A lot of eyes glaze over when the word “marketing” pops up, mine included, especially before I shifted from the journalism side of things and began exploring the dark arts of content marketing.
But seeing the real estate industry and, increasingly, other industries through the eyes of a journalist-marketer makes it clear just how critical marketing is to business success. One of the core missteps I see, over and over again, is confusion around messaging, positioning and brand.
So many real estate tech firms I see aren’t presenting their valuable products in engaging ways to their target audience, whether it be brokers, agents or consumers. There’s a narrow focus on product, but messaging and bringing the company to life with story and content, languishes in cubicle shadows.
The godfather of transparency-focused tech, Rich Barton, Zillow Group co-founder and executive chairman as well as chairman and co-founder of employer-info site Glassdoor, lawyer-matching site Avvo and founder and former CEO of Expedia, wrote a Medium post this week voicing the same insight, perception, “we are entering a new golden age of marketing and branding.”

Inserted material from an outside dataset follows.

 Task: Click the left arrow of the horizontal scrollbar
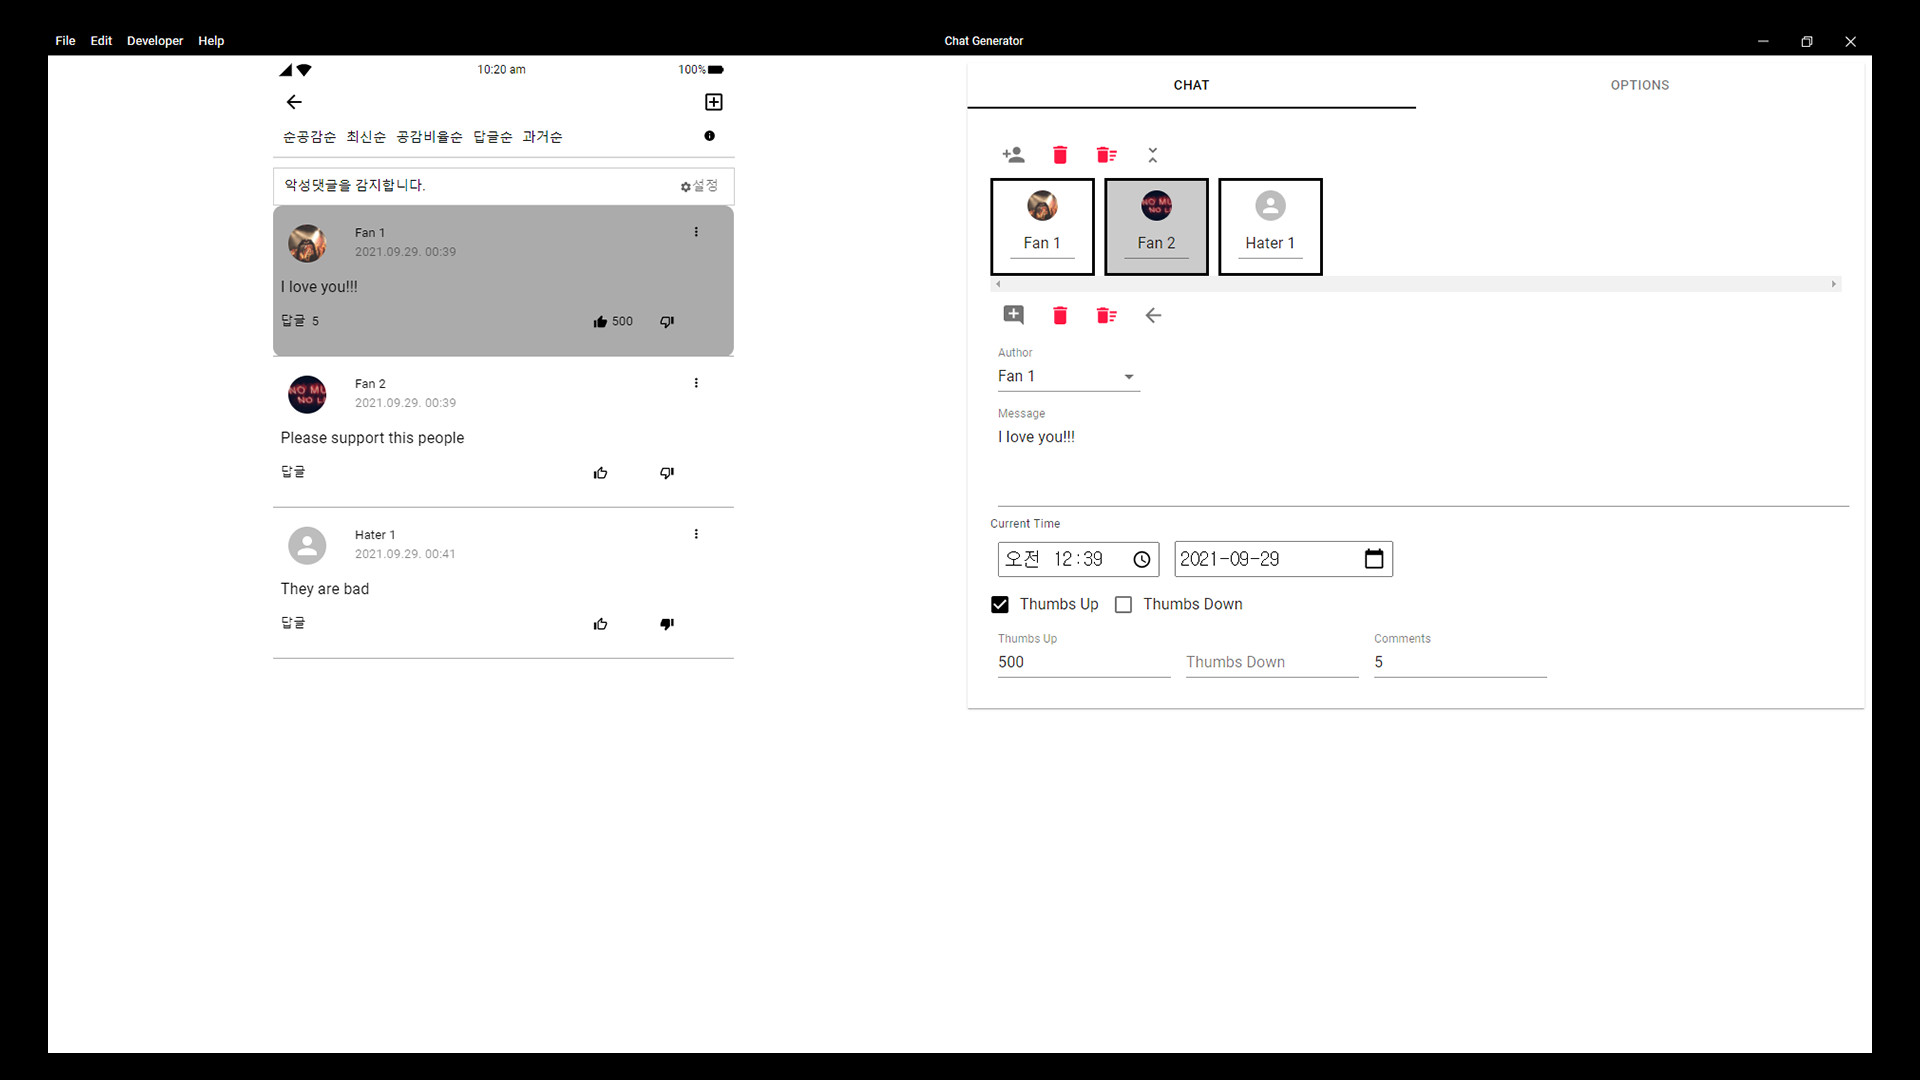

Aspiring engineer entrepreneurs take heed: Marry a marketer. My latest post on @Medium: https://t.co/mfw6OWKaCV
— Rich Barton (@Rich_Barton) March 15, 2017
Barton astutely notes that the SEO age that peaked with the rise of Google is fading in the search giant’s maturity as desktop searches dwindle, Google ads dominate search results for important, popular keywords and space opens up with the new ascendant kings Facebook and Snapchat.
Barton’s telling a classic startup story here — about fledglings hoping to be unicorns using one that has sprouted a horn in Zillow Group as an example. From the beginning, Zillow wanted to control its digital domain, not rent from Google, he writes. (I see the same danger now for firms outsourcing their presence and marketing dollars to Facebook). So it rightly focused on just two things: product and a carefully, strategically crafted story exposed through smart public relations.
Part of Zillow Group’s huge success is due to having a marketer, Amy Bohutinsky, at the leadership table from the get go, Barton writes. Bohutinsky, the firm’s former chief marketing officer and current chief operating officer, designed Zillow Group’s hefty, smart content marketing strategy, too.
As the digital and media age continues to rapidly evolve, a great product or standout service without a compelling story baked into the heart of a firm and shared smartly and consistently, just won’t cut it. I see it everyday in the firms I work and talk with: invest time, money and energy into your firm’s story — it’s the only way to grow today. Tomorrow, you’ll need it just to survive.